▸ TASK ITEM: An answer that reproduces all the entries exactly is what is needed.

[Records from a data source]
• • • •

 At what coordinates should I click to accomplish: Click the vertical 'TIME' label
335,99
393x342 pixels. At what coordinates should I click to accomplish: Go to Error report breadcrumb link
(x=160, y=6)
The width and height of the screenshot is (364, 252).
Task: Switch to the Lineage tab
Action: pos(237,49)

• • • •

▸ EXERCISE SOLUTION:
 At what coordinates should I click to accomplish: Click the vertical 'TIME' label
335,99
393x342 pixels. At what coordinates should I click to accomplish: Go to Error report breadcrumb link
(x=160, y=6)
The width and height of the screenshot is (364, 252).
Task: Switch to the Lineage tab
Action: pos(237,49)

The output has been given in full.